You could probably get an IT guy to write some kind of SQL code that dumps the results into excel based on the criteria you need. I've had to do that in the past.
I am an IT guy.

I could easily dump everything to spreadsheets if I want, but that is kind of going backwards IMO. A lot of stuff is in spreadsheets already, and it's just a clunky tool for what I need to do.

I'm trying to get my data out of databases and spreadsheets, and instead store it in a standardized format that any arbitrary tool can use. Then I will have a single source of truth for all of the data relevant to the operation, and it can all be backed up simply and with unlimited version history via git.

If only I could figure out how to account for arbitrary widgets.

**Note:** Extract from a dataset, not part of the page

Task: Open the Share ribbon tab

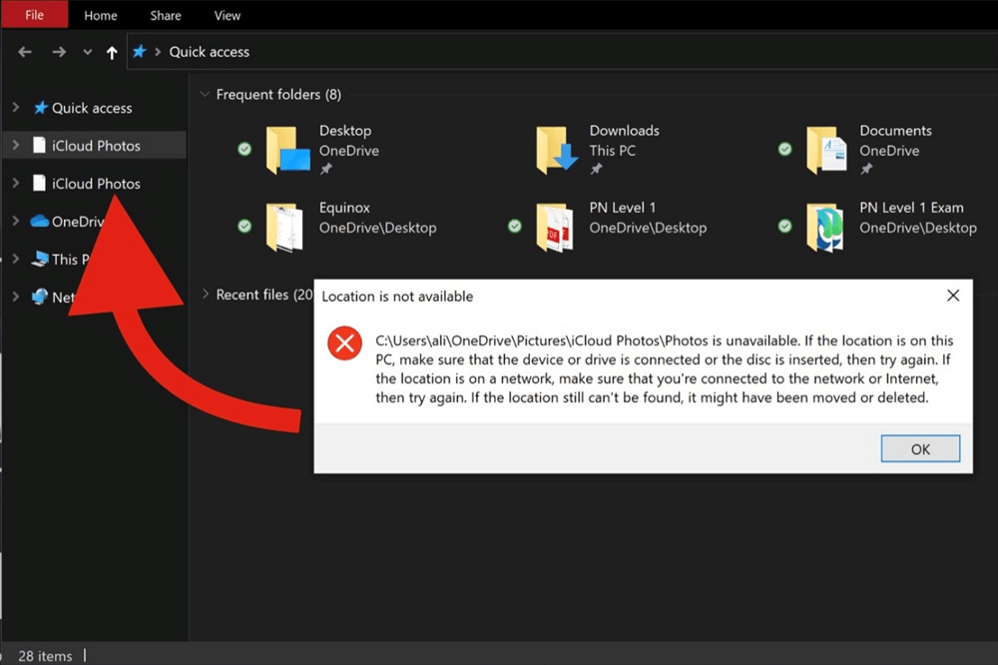Action: pos(166,15)
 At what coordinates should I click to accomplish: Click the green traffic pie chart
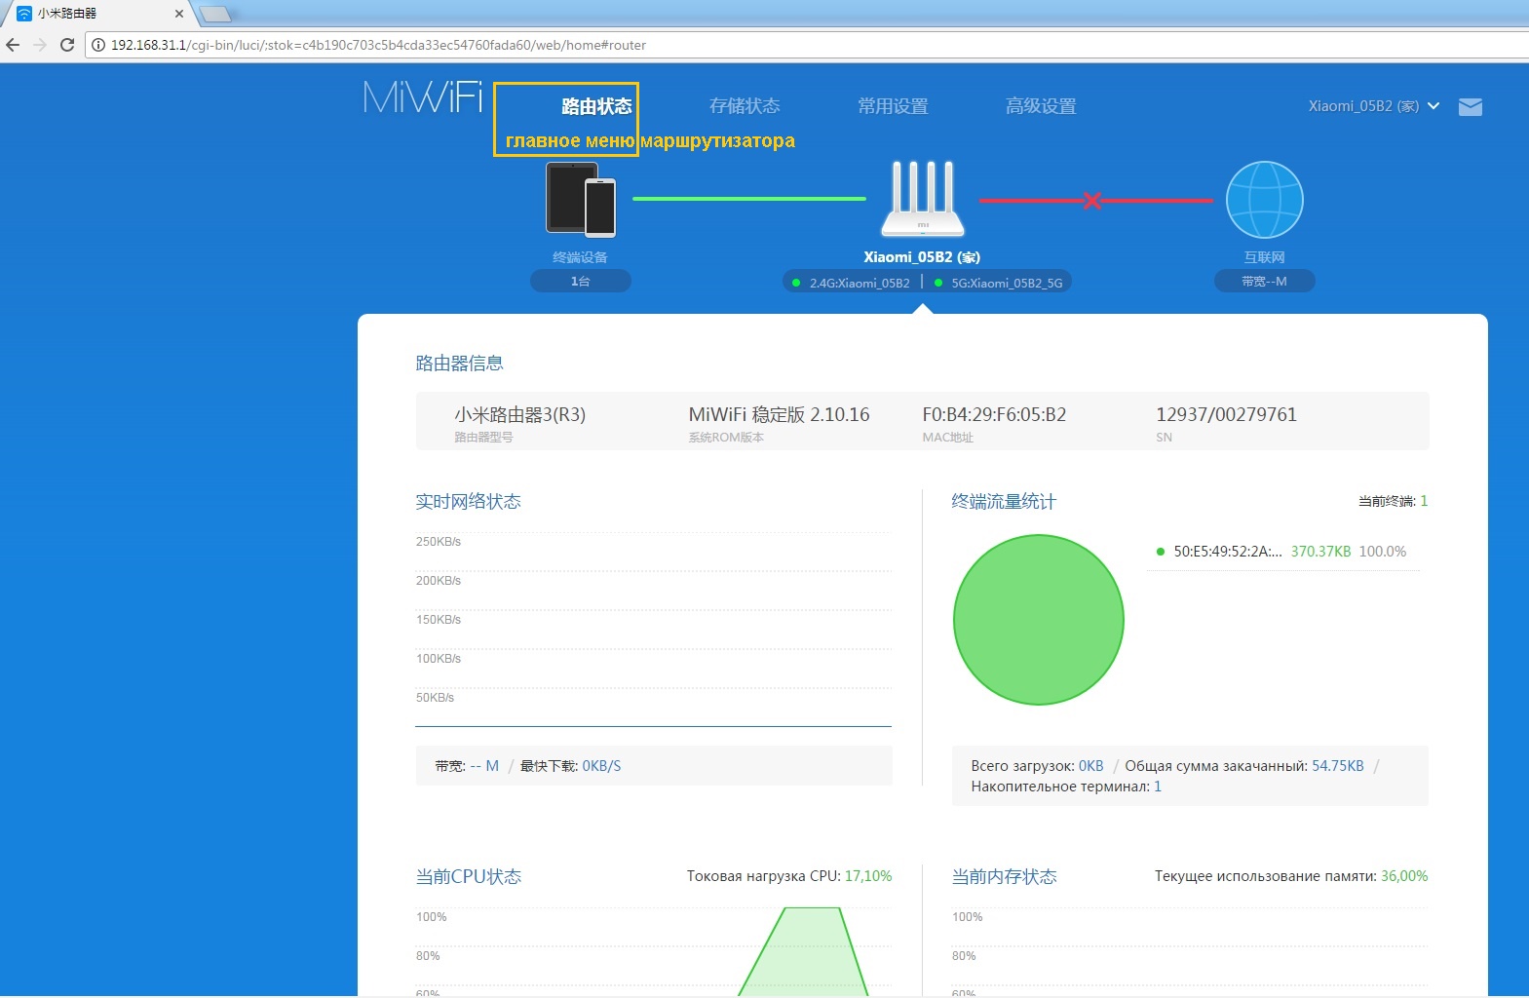click(x=1038, y=620)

I really think I just need to mock up a program, and then translate the variables that I end up with into a chart of accounts. I will report back when I think I have it solved.
Posted by FinleyStreet
Member since Aug 2011
7899 posts
Posted on 9/2/20 at 6:21 pm to
quote:


I really think I just need to mock up a program, and then translate the variables that I end up with into a chart of accounts. I will report back when I think I have it solved.


Get a patent and start selling it when you're done.
Posted by Korkstand
Member since Nov 2003
28705 posts
Posted on 9/2/20 at 8:34 pm to
quote:

Get a patent and start selling it when you're done.
I don't really plan to end up with anything all that valuable. I was just going to think about this problem from the programming angle, and rough it out so that hopefully I can wrap my head around the variables at play here. I will just have to not get too fancy with it, make sure every operation can be accomplished by just moving amounts between variables. It will just be an exercise that helps me to understand what needs to happen for accounting purposes.

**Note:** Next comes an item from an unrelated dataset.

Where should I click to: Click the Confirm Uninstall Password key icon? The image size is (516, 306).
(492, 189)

After that, I'm just going to translate the variables into accounts, and the functions into balanced transaction templates. I'm going to utilize a format that is already a de facto standard for plain text accounting, so no innovation there, either.

Check out the tool I will be using here, you guys will think I'm crazy.
Posted by Korkstand
Member since Nov 2003
28705 posts
Posted on 9/2/20 at 8:57 pm to
quote:

As for the non-cash stuff, I would definitely keep that separate from my financial stuff. Just going to make things wonky.

But as the other guy said, I don’t know your tool so can’t tell you what you can or can’t do in it.
For me there is a lot of beauty and power in the simplicity of plain text data.

The data format is so simple that I can type it out by hand with any text editor on any device. This also means that it's easy to write a script that can do rapid data entry, or bulk data entry/editing, or whatever you need. Likewise it's easy to create a GUI app or a mobile app to do the same.

As for keeping non-cash separate from cash, this is yet another strength of this very simple tool. I can keep a file called financial.journal, and another file called events.journal, and any number of other files with arbitrary names and data. As long as they all use the same basic data structure (balanced transactions), I can run reports however I wish. I can pick and choose which files I want to be included in the report. If I just need financial data, I just use that file. If I want all data related to a particular member account, I'll include all the files to generate a report with their cash balance, fundraising data, achievement progress, etc.



And again, I'm sure this seems complicated and like a lot of work to most of you, but I assure you that almost all of the hard work has already been done by others, and the principles and systems make perfect sense to me. At this point it's just a matter of me being able to make sense of handling arbitrary commodities in a double-entry accounting system. The tooling doesn't care whether you're shuffling around dollars or donuts, as long as each transaction balances to zero (and even then you can force a non-zero balance with "virtual" postings, but that's kind of irrelevant at this point).